Leer el último libro de cuentos de la colombiana Carolina Sanin es meterse en tierras fascinantes, extrañas, y muy originales. Quien esté acostumbrado a un comienzo, un medio y un final verá todo mezclado. No solo en cuanto al orden, también en el modo de escribir. En ese sentido se acerca a otros originales impenitentes, explosivos o sutiles, como la brasileña Clarice Lispector y el uruguayo Felisberto Hernández. Es un libro largo (266 págs.) con pocos relatos (ocho). La extensión larga (como ocurre, por ejemplo, con los cuentos de Alice Munro) es la necesaria para que la acumulación de explosiones o simples hallazgos (tan inesperados que parecen sorprenderla a ella misma mientras escribe), tenga tiempo de desarrollarse. La prueba está en que el relato final, más corto, se queda a medias.

◆ ◆ ◆

Qué harás:
1 - Devuelve sin cambios el tramo de la reseña del libro de Carolina Sanin que empieza en "Leer el último" y termina en "queda a medias.".
2 - Retoma la reseña del libro de cuentos de Carolina Sanin a partir de donde se interrumpe.
Los datos no intervienen en nada de esto.

◆ ◆ ◆

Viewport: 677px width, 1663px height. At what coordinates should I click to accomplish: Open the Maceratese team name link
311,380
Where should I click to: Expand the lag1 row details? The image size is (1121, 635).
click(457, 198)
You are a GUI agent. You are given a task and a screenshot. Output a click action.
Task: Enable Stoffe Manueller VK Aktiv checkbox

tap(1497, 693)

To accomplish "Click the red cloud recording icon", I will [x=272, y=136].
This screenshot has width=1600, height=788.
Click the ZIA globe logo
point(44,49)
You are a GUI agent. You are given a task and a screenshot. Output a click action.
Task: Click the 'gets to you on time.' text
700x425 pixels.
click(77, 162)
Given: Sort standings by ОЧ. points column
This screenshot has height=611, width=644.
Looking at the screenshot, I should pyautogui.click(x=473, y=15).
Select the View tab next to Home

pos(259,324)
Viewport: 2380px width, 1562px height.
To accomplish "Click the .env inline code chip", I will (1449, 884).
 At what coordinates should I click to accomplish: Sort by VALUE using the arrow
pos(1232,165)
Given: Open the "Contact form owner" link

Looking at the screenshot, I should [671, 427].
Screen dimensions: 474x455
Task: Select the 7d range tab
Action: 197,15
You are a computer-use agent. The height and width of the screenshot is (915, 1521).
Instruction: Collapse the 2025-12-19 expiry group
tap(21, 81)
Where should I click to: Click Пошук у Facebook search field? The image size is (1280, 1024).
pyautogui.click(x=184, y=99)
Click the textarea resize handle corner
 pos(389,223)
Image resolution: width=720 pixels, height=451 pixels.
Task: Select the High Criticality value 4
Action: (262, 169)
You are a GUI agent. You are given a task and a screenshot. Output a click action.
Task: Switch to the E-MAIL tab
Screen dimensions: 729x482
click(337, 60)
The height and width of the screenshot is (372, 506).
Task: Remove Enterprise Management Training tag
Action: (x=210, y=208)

◆ ◆ ◆

Respuestas:
1 -
Leer el último libro de cuentos de la colombiana Carolina Sanin es meterse en tierras fascinantes, extrañas, y muy originales. Quien esté acostumbrado a un comienzo, un medio y un final verá todo mezclado. No solo en cuanto al orden, también en el modo de escribir. En ese sentido se acerca a otros originales impenitentes, explosivos o sutiles, como la brasileña Clarice Lispector y el uruguayo Felisberto Hernández. Es un libro largo (266 págs.) con pocos relatos (ocho). La extensión larga (como ocurre, por ejemplo, con los cuentos de Alice Munro) es la necesaria para que la acumulación de explosiones o simples hallazgos (tan inesperados que parecen sorprenderla a ella misma mientras escribe), tenga tiempo de desarrollarse. La prueba está en que el relato final, más corto, se queda a medias.

2 -
Un rasgo temático es la presencia repetida y variada de animales. Incluso en preguntas teóricas: “¿De quién eran los animales del establo? ¿Los animales son de alguien? ¿Pueden los animales ser hospitalarios?”. Cuando se adueñan casi por entero de un relato, como en “Un potro”, el impacto se multiplica. El potro del título concentra las preguntas, los divagues, las angustias de Sanin (como ocurría en “El huevo y la gallina”, el cuento de Clarice Lispector).
Carolina Sanin pertenece a una familia de gente culta de Colombia, tiene una actividad constante, y maneja un lenguaje complejo y adulto. Pero cuando se pone a escribir cuentos, recobra algo de la pureza candente de los niños: todavía parece insistir en problemas como ¿qué es la muerte? (en “Nidos y tumbas”, sobre la desaparición de una amiga), el sentido real de su propio nombre y apellido (en “Nombres y ríos”), o los vericuetos de un recorrido de terror muy especial (en “Las Pléyades”) que termina en el reino esquivo y muy actual de los virus.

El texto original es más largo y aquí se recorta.